La Variante H3N2 Subclado K causa alerta por contagios y presión hospitalaria

Redacción Agencias | Europa | 11 Dic 2025 - 06:19hrs

La actividad de influenza en el hemisferio norte ha mostrado un incremento inusual y temprano, dominado por la variante Influenza A(H3N2), específicamente el subclado K. Esta variante, identificada en agosto de 2025, ha generado una presión asistencial en hospitales de Europa y Estados Unidos.

El subclado K de la H3N2 ha demostrado ser el subtipo predominante, superando el 84% de las detecciones subtipificadas de Influenza A en algunos países.

En Estados Unidos, los Centers for Disease Control and Prevention (CDC) han confirmado que la variante K se ha tornado dominante. La temporada anterior (2024-2025) en el país fue clasificada como de alta gravedad, con un estimado de 27,000 a 130,000 muertes por influenza, un máximo registrado en nueve temporadas.

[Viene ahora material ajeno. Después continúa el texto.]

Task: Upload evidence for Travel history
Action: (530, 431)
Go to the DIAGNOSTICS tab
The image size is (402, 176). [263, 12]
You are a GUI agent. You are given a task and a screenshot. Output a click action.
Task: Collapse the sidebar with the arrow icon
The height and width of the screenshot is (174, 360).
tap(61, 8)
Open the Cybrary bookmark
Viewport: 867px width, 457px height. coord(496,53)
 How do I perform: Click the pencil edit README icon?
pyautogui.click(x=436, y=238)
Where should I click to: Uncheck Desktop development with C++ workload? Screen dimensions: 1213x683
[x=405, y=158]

En España la temporada de gripe 2024-2025 causó aproximadamente 33,000 hospitalizaciones y unas 1,800 muertes relacionadas con el virus, según estimaciones del Instituto de Salud Carlos III.

Aunque la Organización Mundial de la Salud (OMS) y el Centro Europeo para la Prevención y el Control de Enfermedades (ECDC) no indican un aumento de la gravedad de la enfermedad asociada directamente al subclado K, su rápida transmisibilidad eleva el riesgo de colapso de los sistemas de salud.

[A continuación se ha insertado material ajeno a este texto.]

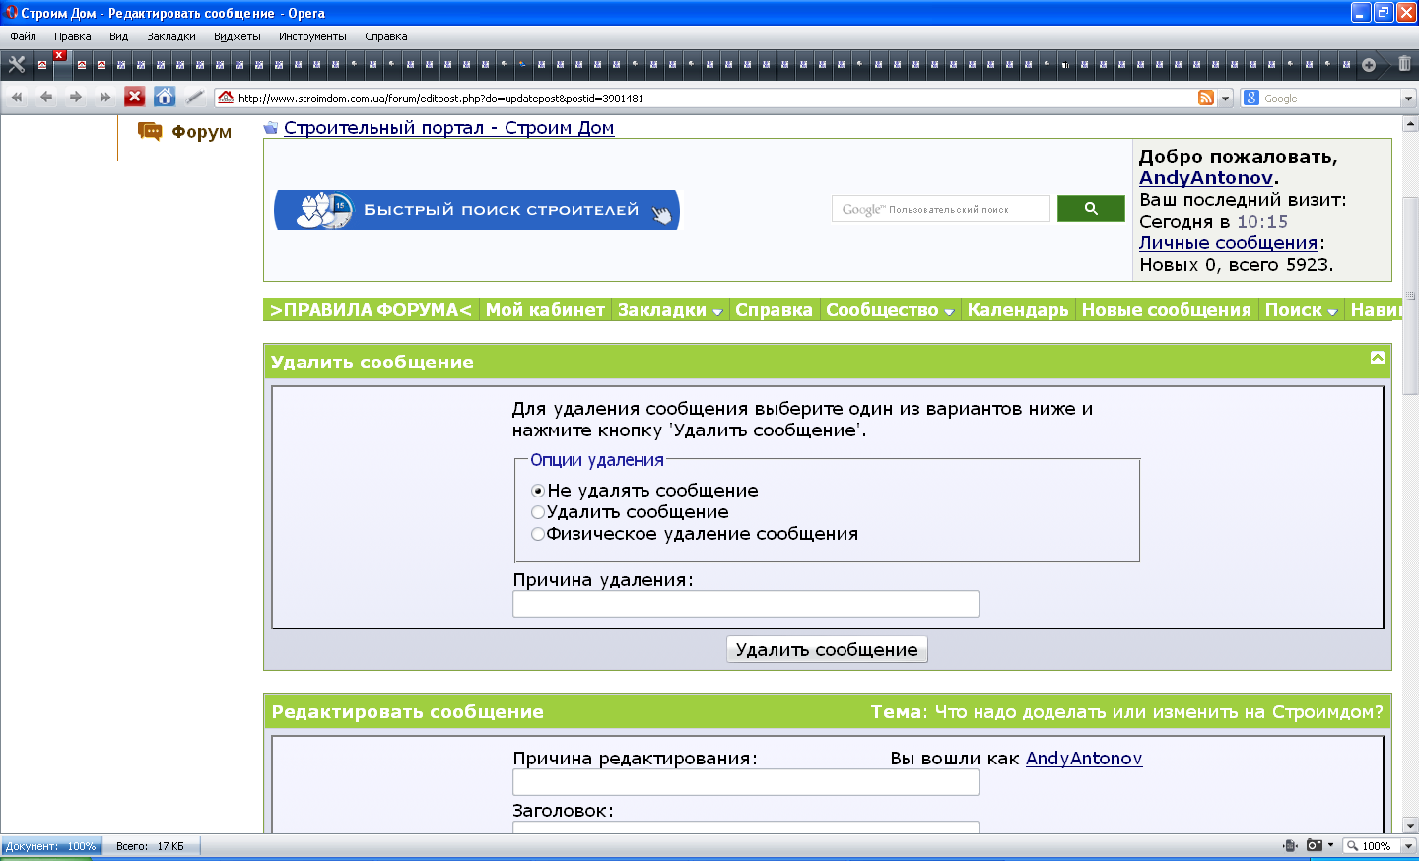Select 'Не удалять сообщение' radio option
Viewport: 1419px width, 861px height.
pos(538,491)
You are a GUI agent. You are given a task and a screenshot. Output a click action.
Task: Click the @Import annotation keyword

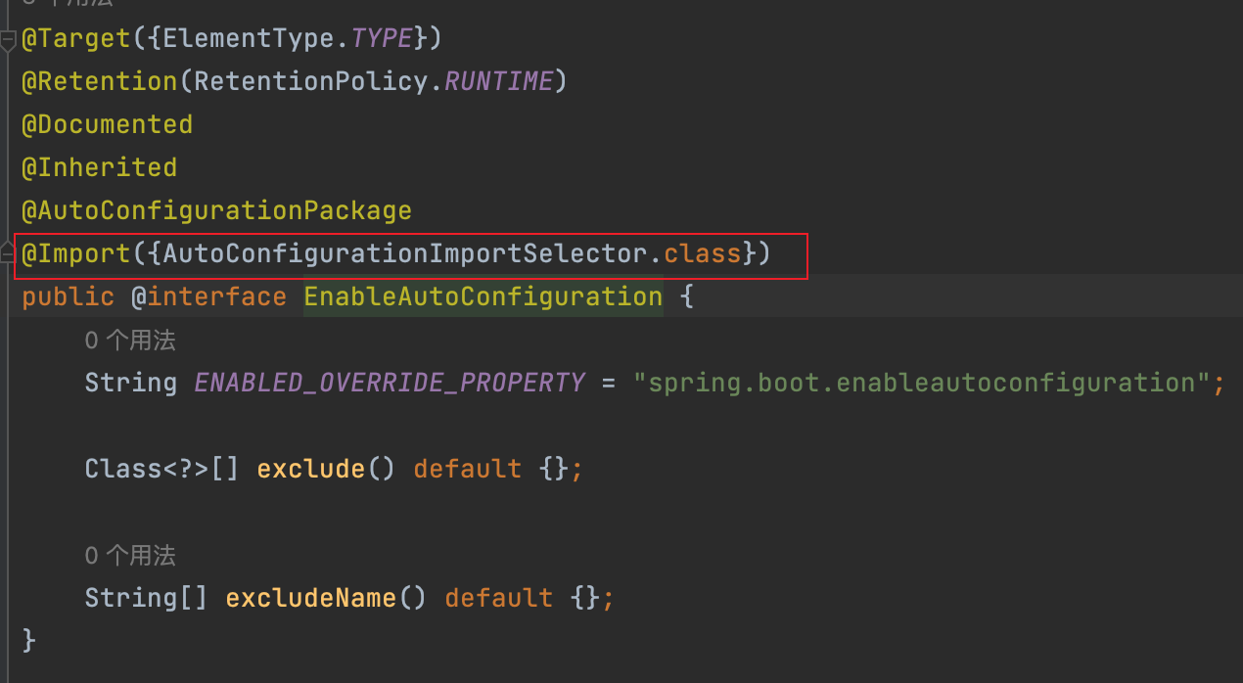pos(76,254)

El brote precoz ha provocado la activación de protocolos sanitarios, por ejemplo en Reino Unido se han reportado saturación hospitalaria con cifras récord de ingresos diarios por gripe. Esto ha llevado al cierre temporal de centros educativos

El virus afecta de manera principal a menores de cinco años y adultos mayores, grupos que registran los mayores picos de incidencia en guarderías, escuelas y residencias.

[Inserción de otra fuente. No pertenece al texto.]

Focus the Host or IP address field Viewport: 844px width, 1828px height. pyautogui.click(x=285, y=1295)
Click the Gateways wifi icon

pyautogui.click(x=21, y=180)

El CDC y la OMS recuerdan la importancia de la vacunación, aunque la vacuna de la temporada 2025-2026 no fue diseñada específicamente para el subclado K. La inmunización sigue siendo esencial para prevenir la enfermedad grave, la hospitalización y la muerte. Se recomienda evitar la automedicación, el lavado frecuente de manos y la ventilación de espacios cerrados.